Rechtspraak
Feiten
Een aannemersbedrijf in de steigerbouw (hierna: de aannemer) heeft voor een aantal projecten arbeidskrachten ingehuurd bij een uitzendbureau (hierna: het uitzendbureau). Het uitzendbureau heeft een payrollbedrijf (hierna: het payrollbedrijf) ingeschakeld voor zijn facturatie en personeelsbeheer. Het payrollbedrijf heeft het juridisch werkgeverschap van de arbeidskrachten van het uitzendbureau overgenomen. Het payrollbedrijf heeft facturen aan de aannemer verzonden voor werkuren van verschillende arbeidskrachten. De aannemer heeft deze facturen (deels) onbetaald gelaten. Het payrollbedrijf vordert veroordeling van de aannemer tot betaling van € 25.176,25. Het payrollbedrijf legt primair aan zijn vordering ten grondslag dat uit de feitelijke situatie een overeenkomst tussen het payrollbedrijf en de aannemer kan worden afgeleid, op grond waarvan de aannemer betaling verschuldigd is voor de door hem ingeleende arbeidskrachten. Subsidiair legt het payrollbedrijf aan zijn vordering ten grondslag dat de aannemer schadevergoeding verschuldigd is, omdat hij ongerechtvaardigd zou zijn verrijkt door gebruik te maken van de arbeidskrachten van het payrollbedrijf zonder een vergoeding daarvoor te betalen.
Oordeel
Geen overeenkomst tussen payrollbedrijf en aannemer
De rechtbank is van oordeel dat er geen overeenkomst tussen het payrollbedrijf en de aannemer tot stand is gekomen. Tussen partijen staat vast dat de aannemer de inlening van arbeidskrachten is overeengekomen met het uitzendbureau en dat laatstgenoemde het payrollbedrijf heeft ingeschakeld voor de financiële afwikkeling. Dit betekent dat er sprake is van een overeenkomst tussen het payrollbedrijf en het uitzendbureau en van een overeenkomst tussen de aannemer en het uitzendbureau. Dat het uitzendbureau de facturatie van de arbeidskosten heeft uitbesteed aan het payrollbedrijf, betekent niet dat daarmee (ook) een vorderingsrecht van het payrollbedrijf op de aannemer ontstaat. Dit heeft slechts tot gevolg dat het payrollbedrijf bevoegd is om betalingen van de aannemer op de vordering van het uitzendbureau in ontvangst te nemen. Nu voorts vaststaat dat een eventuele vordering van het uitzendbureau op de aannemer niet is overgedragen aan het payrollbedrijf, blijft het uitzendbureau de gerechtigde tot een eventuele vordering op de aannemer voor arbeidskosten.

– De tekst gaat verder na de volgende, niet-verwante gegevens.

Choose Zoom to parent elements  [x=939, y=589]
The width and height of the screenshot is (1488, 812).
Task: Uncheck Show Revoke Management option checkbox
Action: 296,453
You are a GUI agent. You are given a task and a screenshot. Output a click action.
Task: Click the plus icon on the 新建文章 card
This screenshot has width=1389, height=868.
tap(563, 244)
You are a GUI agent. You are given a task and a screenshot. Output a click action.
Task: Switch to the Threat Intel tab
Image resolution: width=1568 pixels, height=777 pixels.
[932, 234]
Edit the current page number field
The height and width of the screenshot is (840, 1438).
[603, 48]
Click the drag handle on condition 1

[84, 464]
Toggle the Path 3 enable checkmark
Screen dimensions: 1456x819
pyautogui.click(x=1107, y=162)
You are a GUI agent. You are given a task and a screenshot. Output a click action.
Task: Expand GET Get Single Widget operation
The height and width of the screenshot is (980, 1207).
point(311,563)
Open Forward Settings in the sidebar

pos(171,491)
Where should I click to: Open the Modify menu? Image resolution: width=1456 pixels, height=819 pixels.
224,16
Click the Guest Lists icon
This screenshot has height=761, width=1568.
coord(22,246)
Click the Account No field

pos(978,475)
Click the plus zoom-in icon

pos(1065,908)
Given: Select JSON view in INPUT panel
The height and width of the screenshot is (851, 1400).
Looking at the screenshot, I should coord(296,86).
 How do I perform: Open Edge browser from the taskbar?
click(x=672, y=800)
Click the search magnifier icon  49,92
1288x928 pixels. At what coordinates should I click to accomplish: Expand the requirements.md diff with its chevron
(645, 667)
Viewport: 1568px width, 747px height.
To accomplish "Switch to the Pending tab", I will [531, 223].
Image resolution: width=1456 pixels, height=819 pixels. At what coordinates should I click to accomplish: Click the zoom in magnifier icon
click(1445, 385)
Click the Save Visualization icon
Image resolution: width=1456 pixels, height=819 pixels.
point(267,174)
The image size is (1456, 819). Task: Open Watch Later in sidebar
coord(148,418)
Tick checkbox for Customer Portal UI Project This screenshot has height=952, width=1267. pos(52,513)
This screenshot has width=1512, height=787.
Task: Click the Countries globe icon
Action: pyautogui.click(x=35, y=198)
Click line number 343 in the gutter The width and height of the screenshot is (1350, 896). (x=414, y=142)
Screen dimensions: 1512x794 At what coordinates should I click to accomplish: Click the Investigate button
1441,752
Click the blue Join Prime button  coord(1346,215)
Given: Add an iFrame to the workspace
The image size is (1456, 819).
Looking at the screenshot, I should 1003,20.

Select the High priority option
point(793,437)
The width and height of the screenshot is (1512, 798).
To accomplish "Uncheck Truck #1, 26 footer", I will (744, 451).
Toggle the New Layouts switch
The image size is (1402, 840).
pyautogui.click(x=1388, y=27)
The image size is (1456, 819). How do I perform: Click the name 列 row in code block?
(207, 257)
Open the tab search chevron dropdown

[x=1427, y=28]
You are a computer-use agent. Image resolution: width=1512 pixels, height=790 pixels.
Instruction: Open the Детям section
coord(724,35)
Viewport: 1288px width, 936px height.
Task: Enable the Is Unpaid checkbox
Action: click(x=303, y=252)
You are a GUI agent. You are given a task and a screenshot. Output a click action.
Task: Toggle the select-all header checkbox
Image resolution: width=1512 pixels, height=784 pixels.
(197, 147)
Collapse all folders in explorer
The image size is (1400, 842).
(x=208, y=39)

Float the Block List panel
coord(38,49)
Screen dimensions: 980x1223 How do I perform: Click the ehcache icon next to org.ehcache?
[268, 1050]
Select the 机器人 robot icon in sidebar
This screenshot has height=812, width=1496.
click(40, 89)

Geen sprake van ongerechtvaardigde verrijking
De rechtbank oordeelt dat van ongerechtvaardigde verrijking van de aannemer geen sprake is. De arbeidskrachten zijn ingeleend op basis van de overeenkomst tussen de aannemer en het uitzendbureau. In dat geval dient voor de inzet van de arbeidskrachten door de aannemer betaald te worden aan het uitzendbureau (vergelijk het hiervoor overwogene) en er is daarmee geen sprake van verrijking van de aannemer. Het payrollbedrijf komt dus ook geen vorderingsrecht toe op deze grond. De rechtbank wijst de vorderingen af.